GOAL OF THE EXERCISE: Keeping every word the same, return the listing from its first line until the line holding "Task: Select the 'Lower bust' column header" has been returned as well.

DATA TO USE:
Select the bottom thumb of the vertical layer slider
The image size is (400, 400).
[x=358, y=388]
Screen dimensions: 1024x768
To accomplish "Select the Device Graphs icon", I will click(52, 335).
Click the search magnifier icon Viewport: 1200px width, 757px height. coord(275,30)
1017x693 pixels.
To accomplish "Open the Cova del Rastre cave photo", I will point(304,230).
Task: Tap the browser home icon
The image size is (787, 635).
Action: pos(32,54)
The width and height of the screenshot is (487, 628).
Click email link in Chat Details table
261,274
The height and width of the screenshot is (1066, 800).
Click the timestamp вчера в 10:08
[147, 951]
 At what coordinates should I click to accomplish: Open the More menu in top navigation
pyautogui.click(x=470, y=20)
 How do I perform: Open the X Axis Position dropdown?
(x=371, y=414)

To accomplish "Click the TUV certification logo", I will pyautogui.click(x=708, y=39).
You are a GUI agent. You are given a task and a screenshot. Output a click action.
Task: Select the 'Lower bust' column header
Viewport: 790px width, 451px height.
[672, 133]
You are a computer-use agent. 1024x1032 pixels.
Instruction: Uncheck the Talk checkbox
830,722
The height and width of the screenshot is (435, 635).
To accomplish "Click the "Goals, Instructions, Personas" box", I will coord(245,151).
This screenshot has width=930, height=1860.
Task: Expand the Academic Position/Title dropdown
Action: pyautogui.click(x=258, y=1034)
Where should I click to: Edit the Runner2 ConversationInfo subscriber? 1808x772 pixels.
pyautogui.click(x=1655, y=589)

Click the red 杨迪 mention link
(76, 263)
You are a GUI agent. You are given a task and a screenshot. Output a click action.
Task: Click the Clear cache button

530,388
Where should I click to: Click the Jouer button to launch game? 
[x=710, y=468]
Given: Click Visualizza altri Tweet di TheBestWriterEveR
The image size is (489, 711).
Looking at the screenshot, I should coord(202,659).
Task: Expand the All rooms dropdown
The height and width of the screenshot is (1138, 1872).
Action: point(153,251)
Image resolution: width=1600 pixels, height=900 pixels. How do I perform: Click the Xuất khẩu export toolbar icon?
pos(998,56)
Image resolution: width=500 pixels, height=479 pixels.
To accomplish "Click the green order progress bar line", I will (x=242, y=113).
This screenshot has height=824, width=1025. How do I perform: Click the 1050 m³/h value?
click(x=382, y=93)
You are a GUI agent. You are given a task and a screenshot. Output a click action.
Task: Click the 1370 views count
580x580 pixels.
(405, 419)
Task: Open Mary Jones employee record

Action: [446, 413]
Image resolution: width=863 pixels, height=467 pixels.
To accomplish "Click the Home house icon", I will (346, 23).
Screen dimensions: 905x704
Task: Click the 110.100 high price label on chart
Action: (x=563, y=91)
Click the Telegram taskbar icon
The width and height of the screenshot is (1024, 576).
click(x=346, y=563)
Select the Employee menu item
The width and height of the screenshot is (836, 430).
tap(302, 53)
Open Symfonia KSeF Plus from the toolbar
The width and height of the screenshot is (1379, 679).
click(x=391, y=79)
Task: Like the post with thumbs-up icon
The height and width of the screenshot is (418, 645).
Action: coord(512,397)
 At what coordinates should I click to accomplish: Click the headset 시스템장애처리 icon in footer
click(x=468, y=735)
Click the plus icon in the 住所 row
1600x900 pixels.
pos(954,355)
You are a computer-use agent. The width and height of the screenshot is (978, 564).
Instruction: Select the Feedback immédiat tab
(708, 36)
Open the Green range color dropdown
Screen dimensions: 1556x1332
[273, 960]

RESPONSE FOR THIS EXERCISE:
Select the bottom thumb of the vertical layer slider
The image size is (400, 400).
[x=358, y=388]
Screen dimensions: 1024x768
To accomplish "Select the Device Graphs icon", I will click(52, 335).
Click the search magnifier icon Viewport: 1200px width, 757px height. coord(275,30)
1017x693 pixels.
To accomplish "Open the Cova del Rastre cave photo", I will point(304,230).
Task: Tap the browser home icon
The image size is (787, 635).
Action: pos(32,54)
The width and height of the screenshot is (487, 628).
Click email link in Chat Details table
261,274
The height and width of the screenshot is (1066, 800).
Click the timestamp вчера в 10:08
[147, 951]
 At what coordinates should I click to accomplish: Open the More menu in top navigation
pyautogui.click(x=470, y=20)
 How do I perform: Open the X Axis Position dropdown?
(x=371, y=414)

To accomplish "Click the TUV certification logo", I will pyautogui.click(x=708, y=39).
You are a GUI agent. You are given a task and a screenshot. Output a click action.
Task: Select the 'Lower bust' column header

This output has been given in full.